Provocações atlânticas
Serge Halimi
Os dirigentes dos Estados europeus membros da Aliança Atlântica querem seguir o exemplo de José Manuel Barroso, que se tornou lobista do Goldman Sachs após ter presidido a União Europeia? Será que eles, em consequência, aproveitaram a cúpula da Organização do Tratado do Atlântico Norte (Otan) para preparar sua reconversão como conselheiros de uma empresa norte-americana de armamentos? Seguramente absurda – enfim… espera-se que seja… –, a hipótese é somente um pouco mais alarmante que a decisão anunciada após a reunião de Varsóvia, em julho: a instalação de uma nova unidade móvel de 4 mil homens na Polônia ou em um dos Estados bálticos, à distância de um tiro de artilharia da base da frota russa no Mar Báltico e de São Petersburgo.
Já dá para imaginar o rancor dos dirigentes russos quando a Otan, estrutura herdada da Guerra Fria que deveria ter desaparecido com o fim da URSS,1 se reuniu na mesma cidade onde, sob a égide soviética, foi assinado em maio de 1955 o Pacto de Varsóvia. Para piorar, o general norte-americano Curtis Scaparrotti, novo comandante das forças da Otan na Europa, declarou que a “estrutura de comando” deveria ser “suficientemente ágil para que a transição se faça naturalmente entre a paz, a provocação e o conflito”.2 Ele disse “provocação”? O presidente ucraniano, Petro Poroshenko, em guerra latente com a Rússia, foi um dos convidados à capital polonesa, ainda que seu país não pertença à Otan.
Ele pôde ouvir o presidente dos Estados Unidos lembrar seu “firme apoio aos esforços da Ucrânia para defender sua soberania e sua integridade territorial diante da agressão russa”. Tradução: as sanções ocidentais contra Moscou serão mantidas “até que a Rússia tenha cumprido plenamente suas obrigações decorrentes dos Acordos de Minsk”.3 Washington e seus aliados insistem, portanto, em ocultar o papel das manobras ucranianas na anexação ilegal da Crimeia por Moscou, assim como seu desrespeito aos Acordos de Minsk.

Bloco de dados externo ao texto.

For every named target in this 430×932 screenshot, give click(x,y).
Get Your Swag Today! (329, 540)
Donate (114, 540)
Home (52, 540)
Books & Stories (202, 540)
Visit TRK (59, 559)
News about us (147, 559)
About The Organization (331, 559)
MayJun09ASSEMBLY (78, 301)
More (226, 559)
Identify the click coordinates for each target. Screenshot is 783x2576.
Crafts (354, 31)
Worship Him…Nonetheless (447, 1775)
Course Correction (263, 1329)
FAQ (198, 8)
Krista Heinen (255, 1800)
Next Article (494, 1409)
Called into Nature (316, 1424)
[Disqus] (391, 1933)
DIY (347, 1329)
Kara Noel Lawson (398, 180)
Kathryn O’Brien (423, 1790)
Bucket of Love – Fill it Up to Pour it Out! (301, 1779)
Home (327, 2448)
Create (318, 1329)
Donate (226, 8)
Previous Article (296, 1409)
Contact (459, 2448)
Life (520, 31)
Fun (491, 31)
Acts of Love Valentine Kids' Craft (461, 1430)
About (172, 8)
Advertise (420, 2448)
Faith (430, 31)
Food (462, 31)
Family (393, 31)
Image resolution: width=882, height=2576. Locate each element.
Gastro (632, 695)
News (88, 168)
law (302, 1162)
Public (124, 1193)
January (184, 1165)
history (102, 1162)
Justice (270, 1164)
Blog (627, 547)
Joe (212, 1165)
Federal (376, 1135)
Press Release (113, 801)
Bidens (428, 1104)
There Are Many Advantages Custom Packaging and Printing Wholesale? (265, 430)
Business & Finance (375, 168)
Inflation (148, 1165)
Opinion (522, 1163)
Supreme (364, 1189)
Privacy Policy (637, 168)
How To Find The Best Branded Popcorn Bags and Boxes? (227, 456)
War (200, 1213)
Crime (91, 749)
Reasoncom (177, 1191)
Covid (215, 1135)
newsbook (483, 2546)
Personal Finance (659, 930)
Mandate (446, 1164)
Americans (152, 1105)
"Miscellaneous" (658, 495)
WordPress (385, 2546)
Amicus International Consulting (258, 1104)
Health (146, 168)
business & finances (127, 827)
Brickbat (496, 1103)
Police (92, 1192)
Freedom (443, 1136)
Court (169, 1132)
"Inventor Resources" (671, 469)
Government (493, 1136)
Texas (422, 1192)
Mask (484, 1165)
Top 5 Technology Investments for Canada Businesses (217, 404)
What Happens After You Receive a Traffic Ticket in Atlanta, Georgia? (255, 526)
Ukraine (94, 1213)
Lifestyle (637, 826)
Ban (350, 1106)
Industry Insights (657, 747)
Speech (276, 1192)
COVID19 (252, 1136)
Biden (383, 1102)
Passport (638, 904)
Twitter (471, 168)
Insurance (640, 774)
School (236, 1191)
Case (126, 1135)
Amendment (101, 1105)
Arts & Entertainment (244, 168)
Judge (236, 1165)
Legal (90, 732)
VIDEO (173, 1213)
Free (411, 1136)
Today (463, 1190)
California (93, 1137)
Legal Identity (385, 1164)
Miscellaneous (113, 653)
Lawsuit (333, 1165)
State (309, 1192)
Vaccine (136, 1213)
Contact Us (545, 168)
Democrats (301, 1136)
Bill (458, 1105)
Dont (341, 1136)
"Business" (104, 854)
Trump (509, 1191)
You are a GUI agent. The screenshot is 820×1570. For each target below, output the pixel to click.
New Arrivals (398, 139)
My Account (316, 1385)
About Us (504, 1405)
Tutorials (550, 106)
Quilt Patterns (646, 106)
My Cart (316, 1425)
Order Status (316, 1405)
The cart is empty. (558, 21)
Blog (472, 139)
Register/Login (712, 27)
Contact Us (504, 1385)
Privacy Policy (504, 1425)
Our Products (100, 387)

Por que alimentar assim a tensão entre os países da Europa e a Rússia? Isso permite a Washington evitar qualquer aproximação entre eles e assegurar, logo após o Brexit, que seu aliado mais dócil, o Reino Unido, permanecerá estreitamente associado ao destino militar do Velho Continente. Berlim, que acaba de aumentar seu orçamento militar, estima por seu lado que, “sem uma mudança de rumo, a Rússia vai representar num futuro previsível um desafio para a segurança de nosso continente”.4 Somos tentados a aplicar uma fórmula igual a essa à Otan…
O rufar dos tambores na fronteira da Rússia foi recoberto por outros barulhos mais fortes. Obama teve de encurtar sua permanência na Europa após o assassinato de policiais norte-americanos em Dallas. E, em seu discurso do 14 de Julho, algumas horas antes do morticínio de Nice, François Hollande falou até sobre o salário do cabeleireiro, mas não evocou a Cúpula de Varsóvia, na qual a França acabava de se comprometer com a instalação de tropas nos países bálticos.
Serge Halimi é o diretor de redação de Le Monde Diplomatique (França).